Compared with her, my 15 years at All Saints is almost fleeting. It is one of my life’s compass points where I find happiness, along with the Old King’s Head and Blackheath rugby club, both of which also shut in March. Whether religious or not, we have all been denied our places of sanctuary this year.
Since the ban on clergy entering churches was lifted in May, the vicar has filmed services for broadcast on YouTube but for all the solemnity of the high Anglican ritual and the comfort of the familiar it has not felt the same. Sofa-based worship is fine for archbishops but some of us need to sit among the stones and beams that have seen and survived so much.
There were 19 of us at the 8am service yesterday, a decent number for that time on Sunday but a fifth of those who usually attend the 10.30 Mass, which resumes next week. Some pews are closed to ensure distancing. There are no kneelers, no Bibles, no collection plates. Names are taken in case we need to be traced. We give each other a smile of peace, not a handshake, and Communion is received only as bread, on an outstretched hand, with a one-way system. Up the aisle, down the nave, across your pew. “I feel like Busby Berkeley,” Father Nicholas says, comparing himself to the choreographer, “but we will get used to it and it won’t be for ever.”

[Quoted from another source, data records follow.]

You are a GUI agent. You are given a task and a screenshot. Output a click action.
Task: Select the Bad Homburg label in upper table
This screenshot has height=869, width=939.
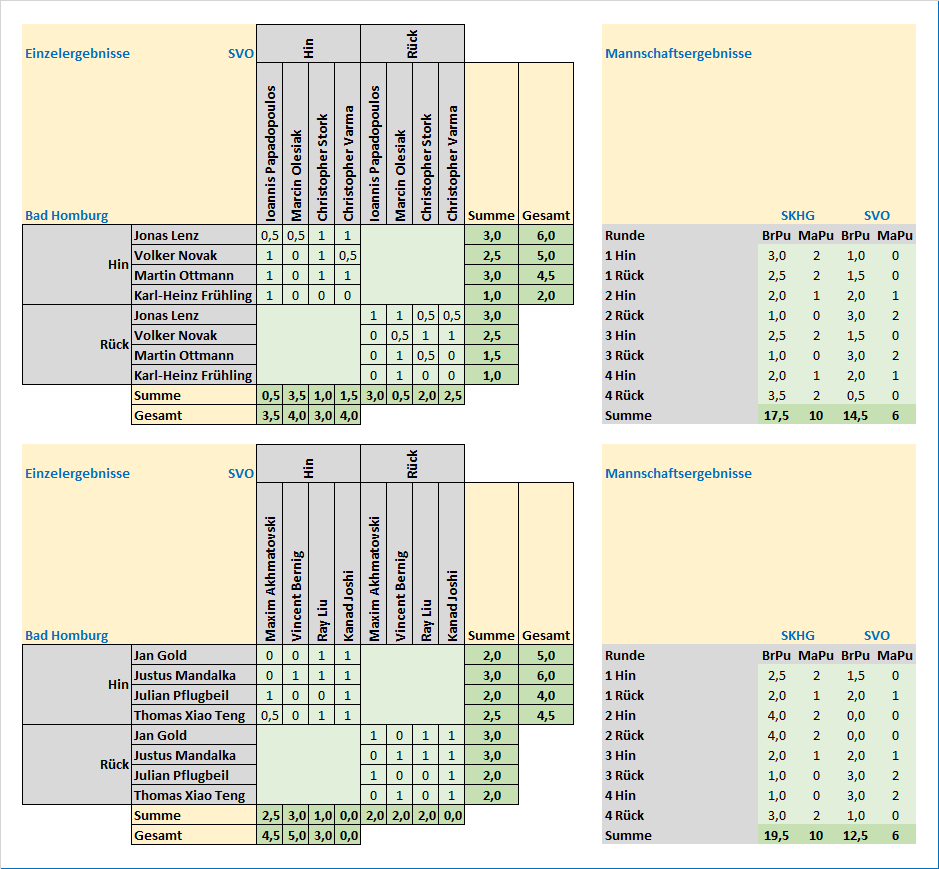point(66,215)
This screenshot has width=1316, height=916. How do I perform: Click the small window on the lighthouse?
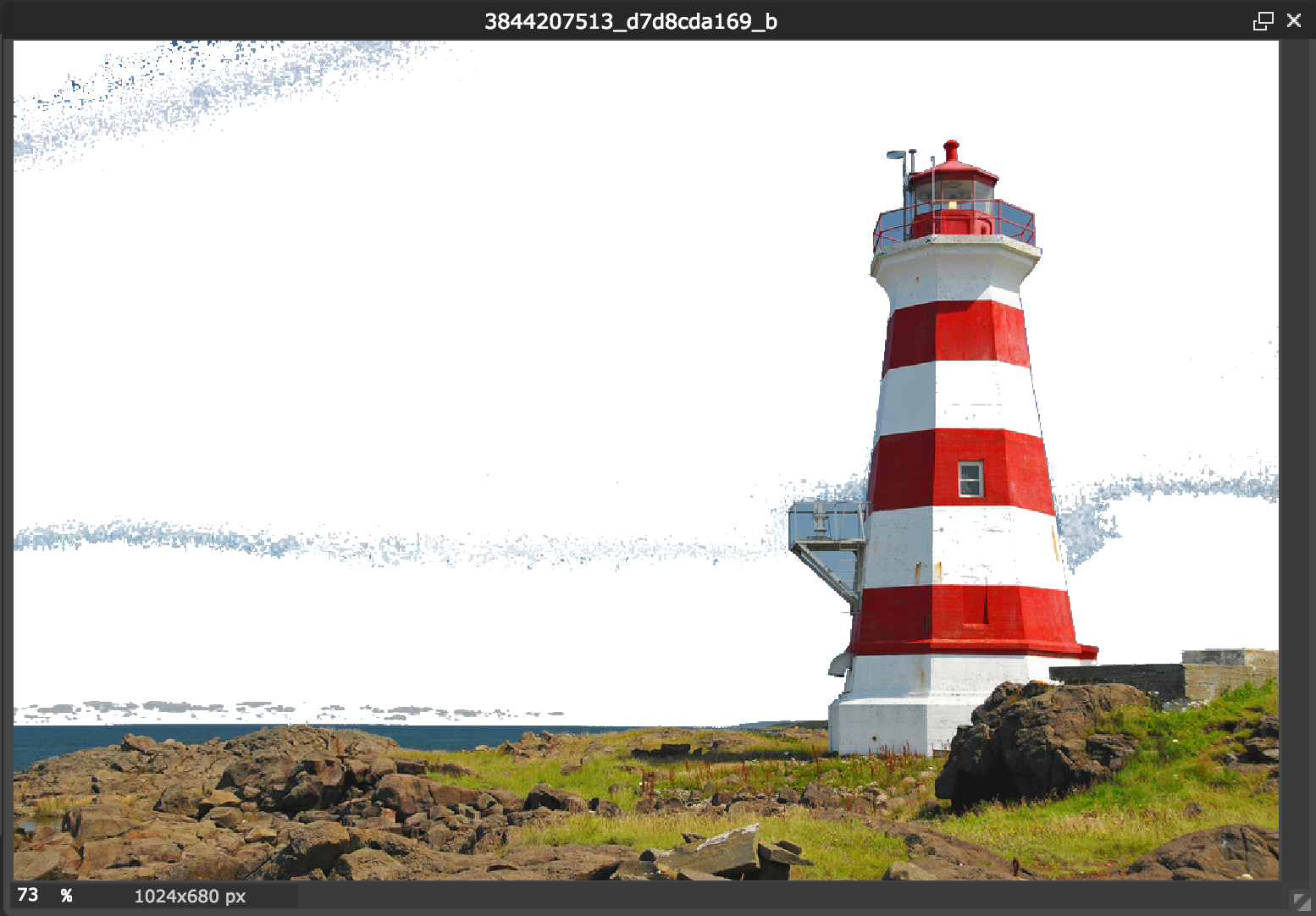pos(970,479)
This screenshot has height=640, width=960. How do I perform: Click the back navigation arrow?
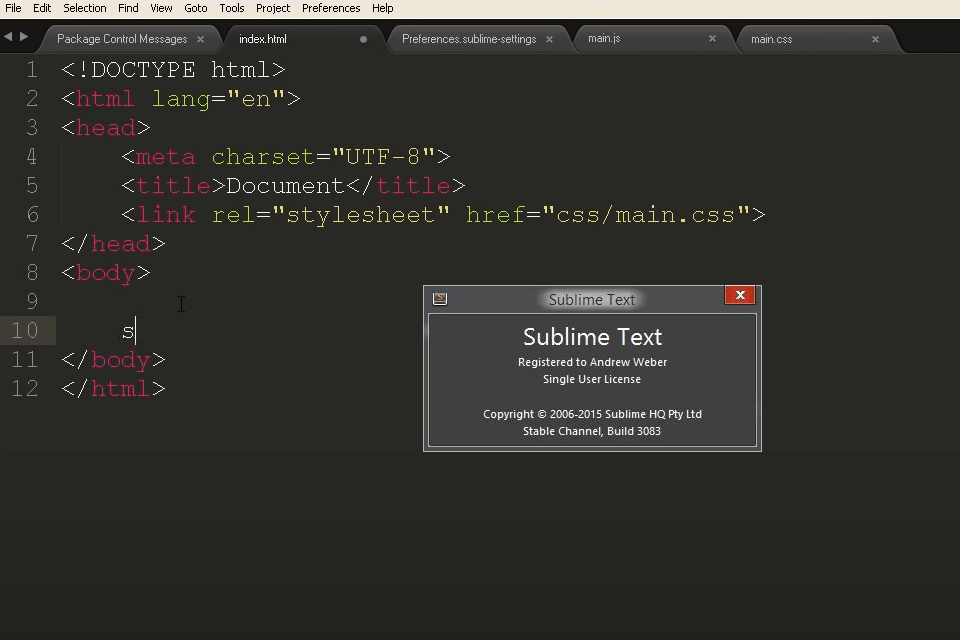8,35
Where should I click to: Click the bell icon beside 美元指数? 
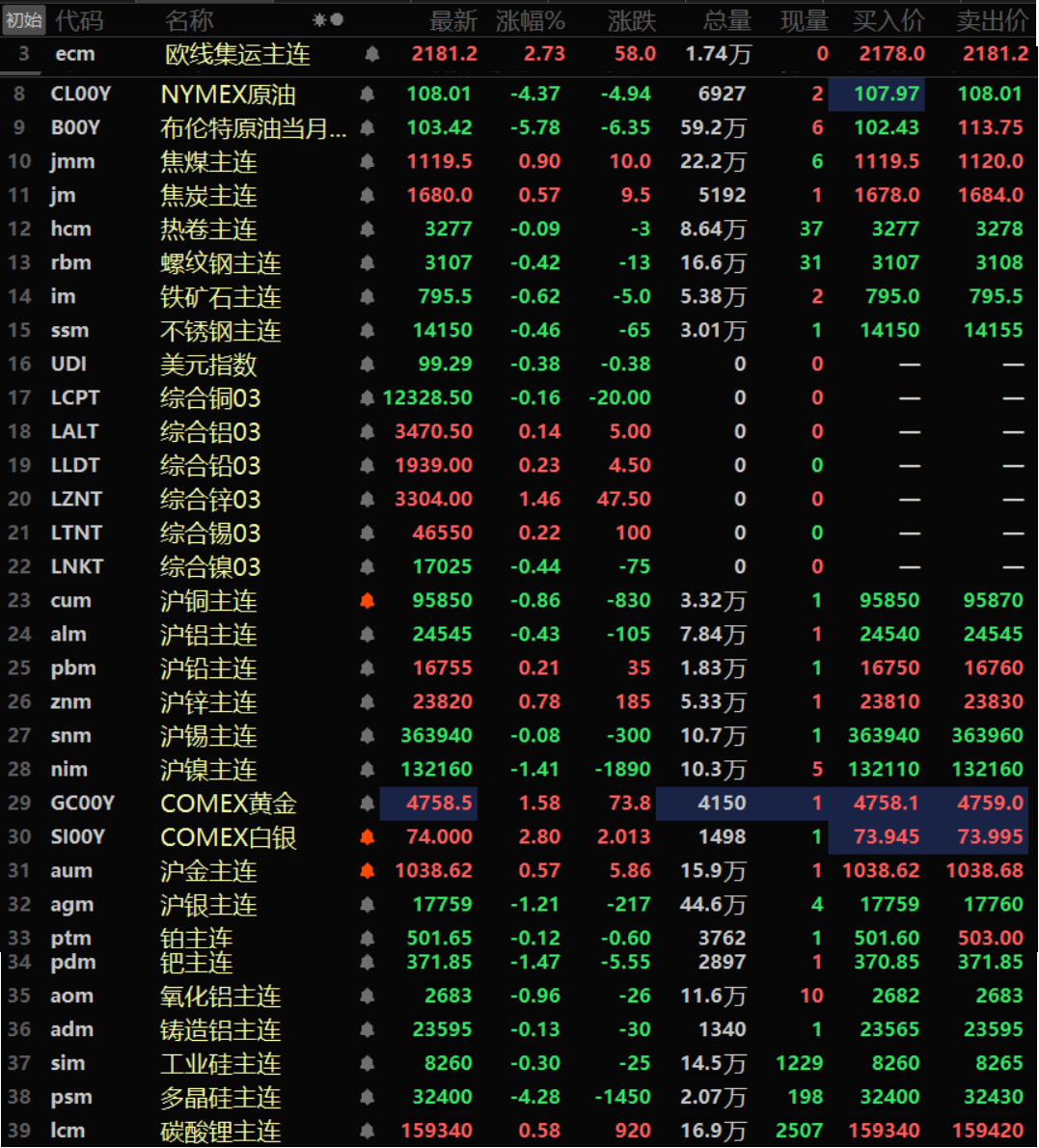pos(367,364)
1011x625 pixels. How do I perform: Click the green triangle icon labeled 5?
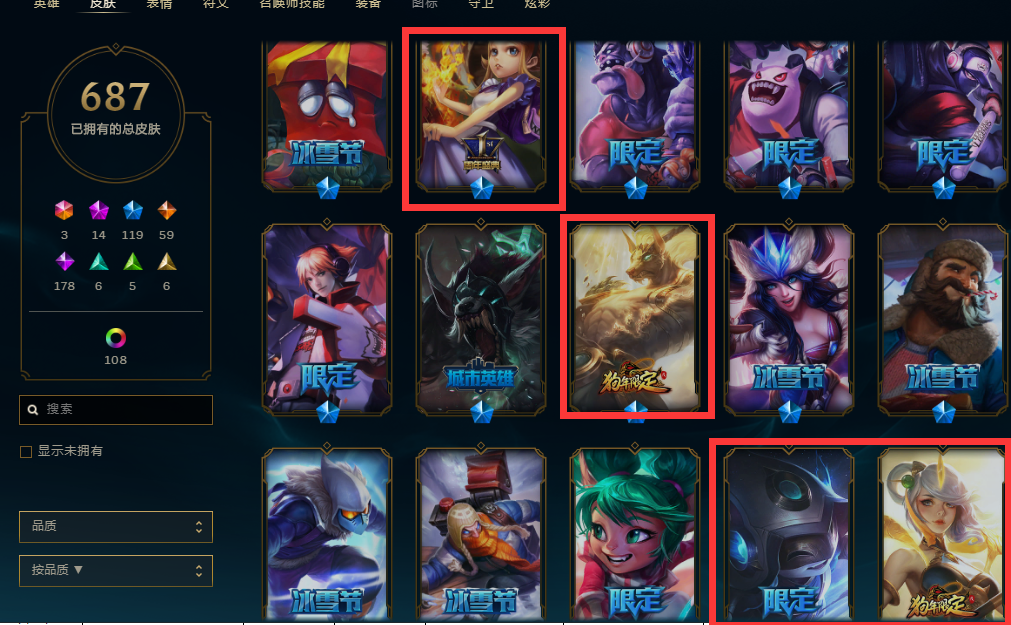(133, 261)
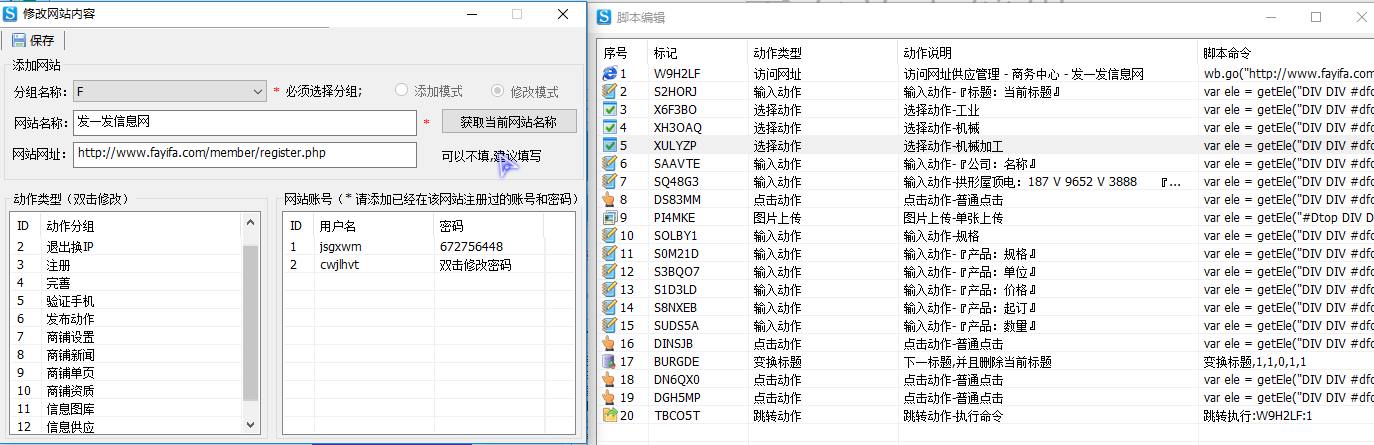Select the 添加模式 radio button
The width and height of the screenshot is (1374, 445).
coord(402,91)
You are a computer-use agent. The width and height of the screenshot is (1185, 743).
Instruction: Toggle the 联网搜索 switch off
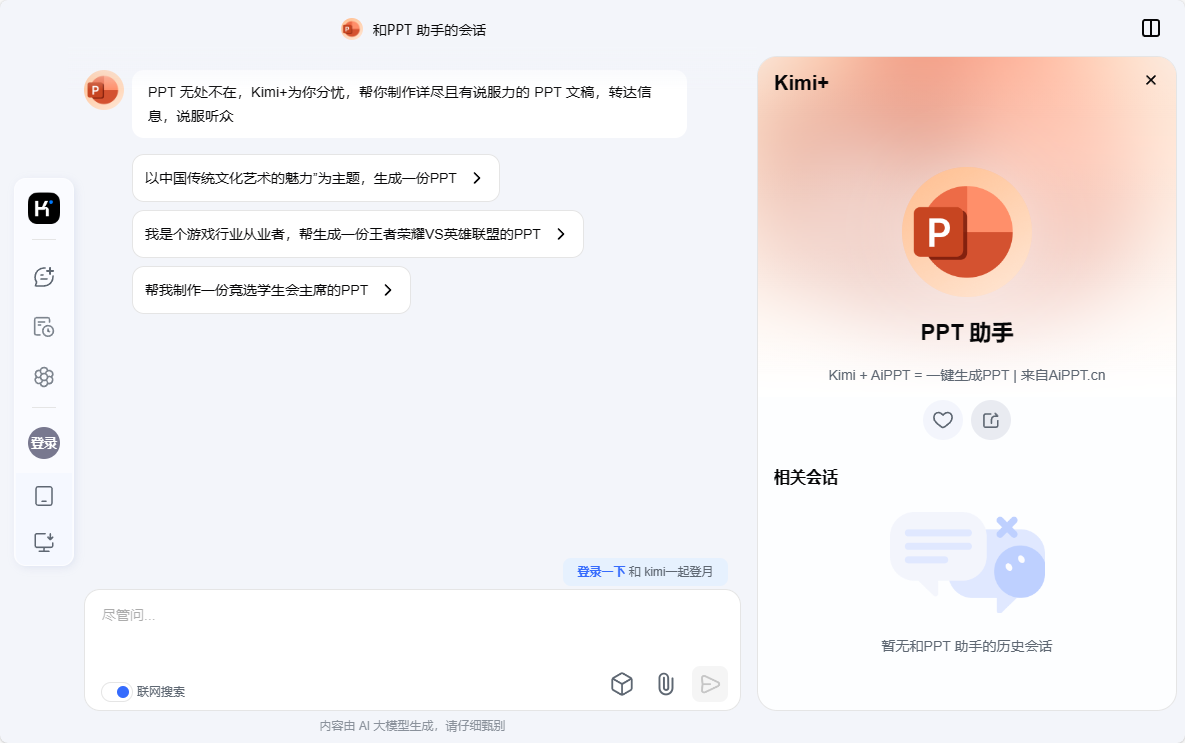coord(117,691)
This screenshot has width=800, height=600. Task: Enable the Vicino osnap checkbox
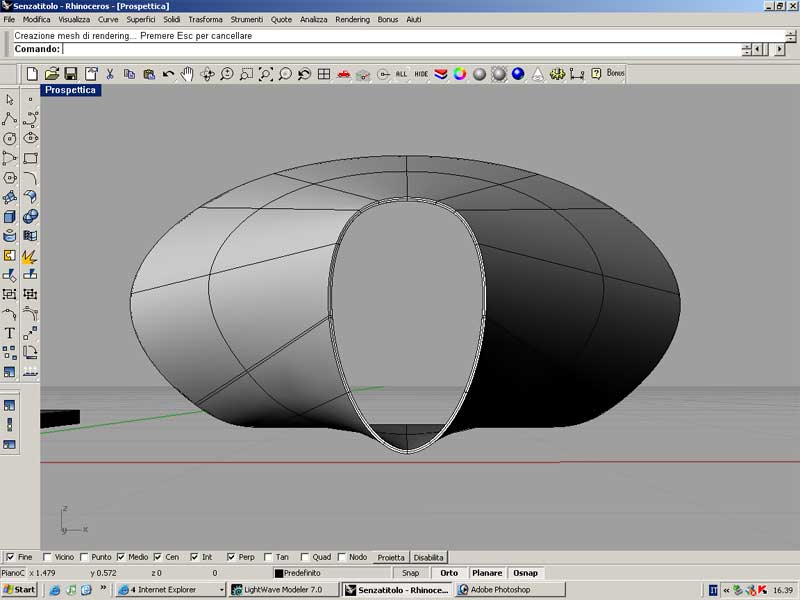tap(49, 557)
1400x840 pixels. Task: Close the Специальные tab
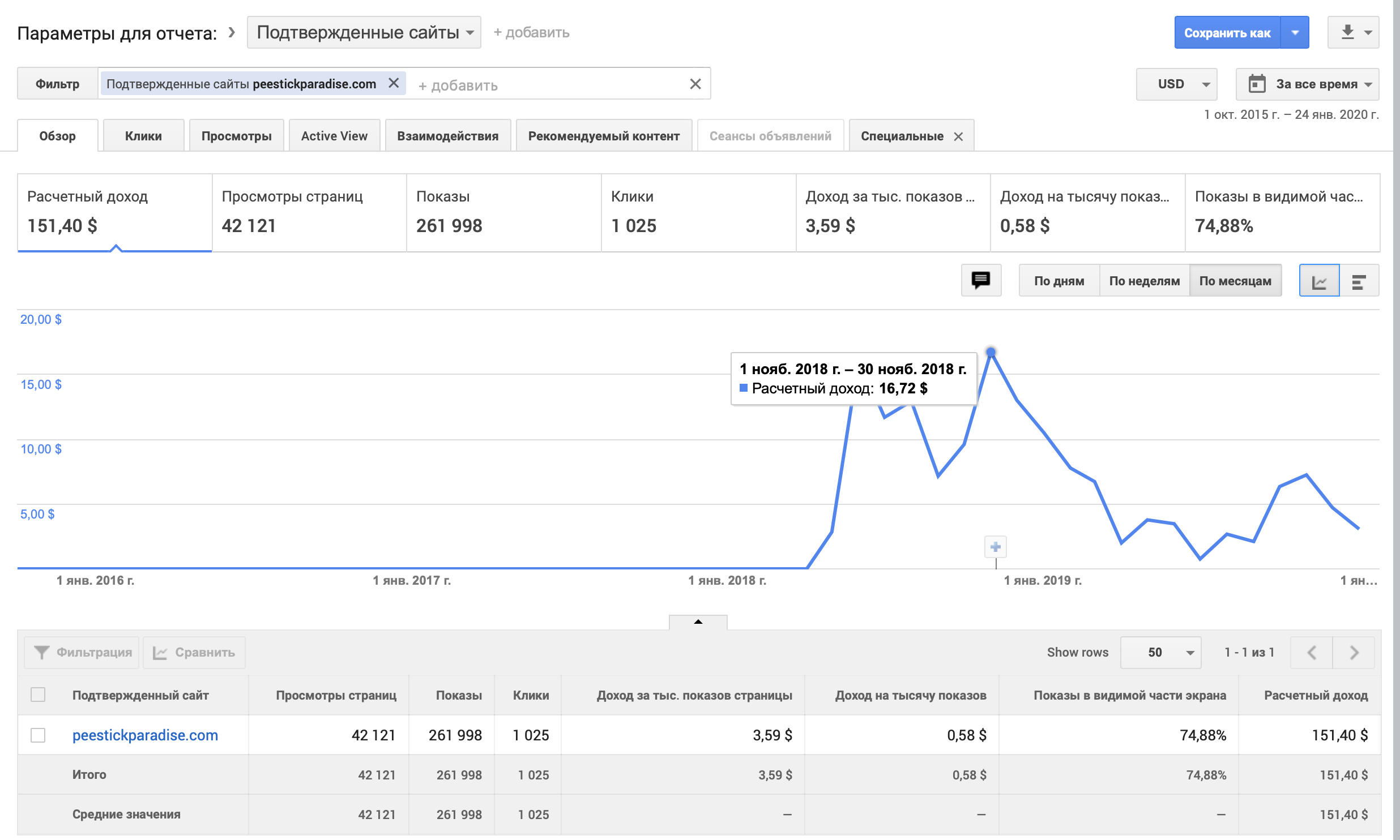click(958, 136)
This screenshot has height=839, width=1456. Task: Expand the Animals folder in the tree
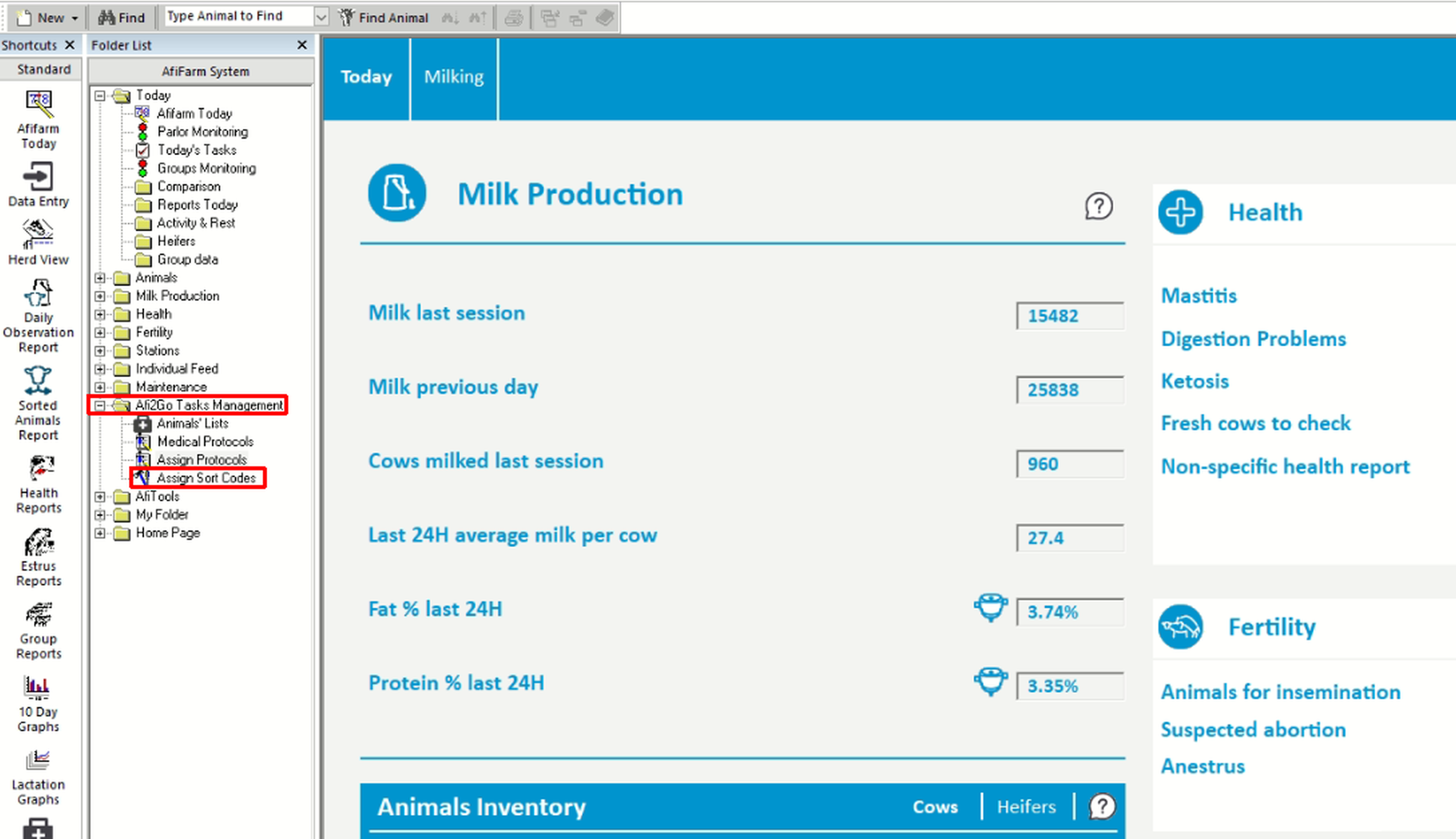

Before the service starts, I open my second-hand copy of the 1662 Book of Common Prayer and read again the inscription from a former vicar to one of his flock. It is dated “Christmas 1916”, which I find poignant yet reassuring, reminding us that humanity has faced grim times before and come through. Did this book give the same comfort to Mary Bush at the height of the Great War as it does to me? The light shineth in darkness, as St John says, and while that light has felt well shaded at times this year, it has not been extinguished.